Whether Adeyemi’s stunning winner or his backflip celebration was more impressive is another debate entirely, but the German starlet’s crucial contribution in the first leg has Dortmund just 90 minutes away from putting another dampener on Chelsea’s miserable 2023.
A combination of Gregor Kobel, the woodwork and an astounding Emre Can clearance off the line kept Chelsea at bay, and in a game where profligacy seemed set to win out, Adeyemi took the ball down brilliantly inside his own half, skipped past Enzo Fernandez and Kepa Arrizabalaga and slotted home.
While there were reasons for an under-fire Potter to leave Germany with cautious optimism, subsequent defeats to Southampton and Tottenham Hotspur only led for the sacking calls to grow louder and louder, and not all Chelsea fans were pleased to see Wesley Fofana sink Leeds United at the weekend to end a six-game winless run for their side.
With the Blues’ clashes against Leeds and Dortmund said to be pivotal to Potter’s short-term future, the Englishman can certainly get back into the good books of the powers-that-be by turning their last-16 tie around, but exits at this stage are not a novelty to the West London giant.
Indeed, Chelsea suffered four successive Champions League last-16 exits between 2014-15 and 2019-20 before going all the way in the 2020-21 campaign, but from their last seven Champions League knockout ties in which they have lost the first leg away from home, they have advanced from four of them.

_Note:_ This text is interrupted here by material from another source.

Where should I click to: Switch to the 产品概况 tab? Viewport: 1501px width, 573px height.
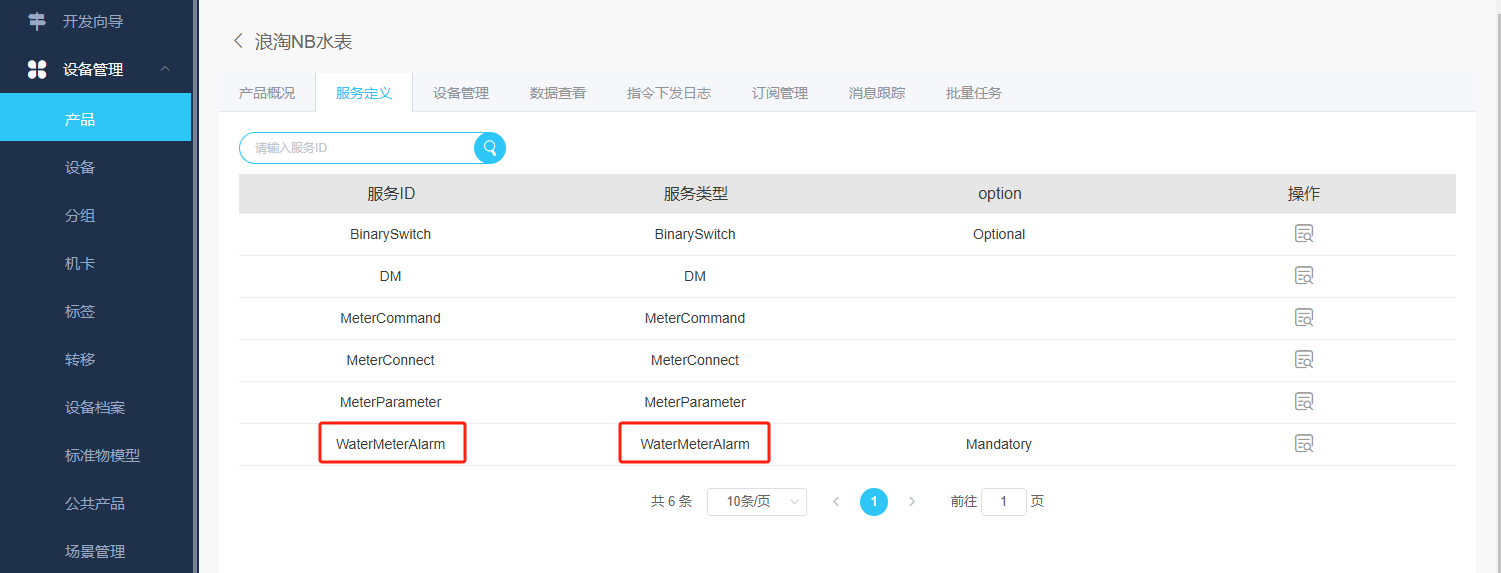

Fofana’s header versus Leeds also ended a three-game run without making the net ripple for Chelsea, who have four clean sheets from their last six contests at Stamford Bridge, but their paltry goal tally of just four strikes from their last 10 games is frankly egregious.
Having experienced the true meaning of close but no cigar season after season, Dortmund enter the spring months with domestic and European titles well within reach thanks to an astonishing run of form since the turn of the year.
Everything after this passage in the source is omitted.